Our friends the Centre for Policy Studies have a report (pdf) out today, by banker/adviser Andreas Wesemann, which argues for the abolition of deposit insurance. This shocked and appalled some, including All Souls professor Kevin O'Rourke, who asked Twitter if Wesemann and the CPS could possibly be serious.

Yes, they could be serious. Scrapping deposit insurance is an idea with a fairly impressive pedigree. O'Rourke is presumably aware of the hugely-cited 2002 paper "Does deposit insurance increase banking system stability? An empirical investigation", in the prominent Journal of Monetary Economics (the 22nd highest impact econ journal by ideas.repec.org's most sophisticated ranking system). If he wasn't, Garett Jones pointed it out to him on Twitter. It looks at 61 countries between 1980 and 1997 and finds that explicit deposit insurance tends to lead to more banking crises.

This is, of course, precisely what the CPS paper argues.
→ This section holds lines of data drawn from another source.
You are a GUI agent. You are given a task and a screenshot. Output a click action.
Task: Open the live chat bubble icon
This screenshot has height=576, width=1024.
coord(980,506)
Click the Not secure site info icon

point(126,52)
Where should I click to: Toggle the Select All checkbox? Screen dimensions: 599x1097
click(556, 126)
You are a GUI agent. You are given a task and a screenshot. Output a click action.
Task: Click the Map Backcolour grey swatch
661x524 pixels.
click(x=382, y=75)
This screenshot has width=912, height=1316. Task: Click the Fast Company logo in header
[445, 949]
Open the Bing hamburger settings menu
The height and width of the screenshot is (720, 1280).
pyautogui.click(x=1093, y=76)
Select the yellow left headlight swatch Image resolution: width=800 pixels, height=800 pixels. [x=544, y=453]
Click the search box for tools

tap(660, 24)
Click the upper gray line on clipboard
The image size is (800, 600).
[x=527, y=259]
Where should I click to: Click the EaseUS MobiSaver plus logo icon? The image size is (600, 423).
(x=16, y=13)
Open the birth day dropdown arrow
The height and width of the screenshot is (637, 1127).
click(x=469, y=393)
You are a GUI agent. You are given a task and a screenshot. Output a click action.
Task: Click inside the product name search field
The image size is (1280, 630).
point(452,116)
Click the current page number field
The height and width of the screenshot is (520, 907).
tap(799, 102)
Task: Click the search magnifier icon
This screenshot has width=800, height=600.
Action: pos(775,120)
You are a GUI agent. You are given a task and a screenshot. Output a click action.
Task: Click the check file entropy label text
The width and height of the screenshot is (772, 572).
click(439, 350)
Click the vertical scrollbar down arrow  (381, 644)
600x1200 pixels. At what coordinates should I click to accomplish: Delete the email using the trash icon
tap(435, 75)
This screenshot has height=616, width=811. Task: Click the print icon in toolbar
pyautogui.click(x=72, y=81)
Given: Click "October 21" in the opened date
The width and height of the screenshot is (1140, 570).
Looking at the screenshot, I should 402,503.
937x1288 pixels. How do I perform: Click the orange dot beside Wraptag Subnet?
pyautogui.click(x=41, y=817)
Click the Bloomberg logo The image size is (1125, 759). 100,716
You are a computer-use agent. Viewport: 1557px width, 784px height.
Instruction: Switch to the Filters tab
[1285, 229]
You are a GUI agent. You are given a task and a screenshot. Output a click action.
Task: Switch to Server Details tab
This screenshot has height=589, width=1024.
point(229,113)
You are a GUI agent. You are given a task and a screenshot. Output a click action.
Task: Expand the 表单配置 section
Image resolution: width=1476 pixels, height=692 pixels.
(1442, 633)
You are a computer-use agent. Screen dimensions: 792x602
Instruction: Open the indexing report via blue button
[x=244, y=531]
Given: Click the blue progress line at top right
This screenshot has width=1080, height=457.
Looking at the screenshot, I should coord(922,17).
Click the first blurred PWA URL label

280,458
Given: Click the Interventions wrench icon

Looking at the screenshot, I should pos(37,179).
And one of the JME paper authors, with different collaborators, updated the analysis in 2015, looking at data from up to 2013 from across the world, with largely unchanged results (pdf). They point out that insuring deposits may restrain bank runs, but it encourages worse sorts of instability, and drives bank risk-taking. We might add that if debt is a worry, then subsidising deposits but not equity is yet another intervention encouraging debt over other, potentially less worrisome, ways of funding investment.

It's true that not every paper supports the CPS conclusion. Some find that deposit insurance cushions the market in bad times, even if it makes these bad times worse. Others find that the runs that a no-insurance regime allows are a key element of discipline in the system, working toward higher long run stability even as they destabilise in the short run. In the absence of systematic reviews and meta-analyses I can only give my own impression of the literature, which it seems to me sides mostly with the 2002 finding from Demirgüç-Kunt & Detragiache.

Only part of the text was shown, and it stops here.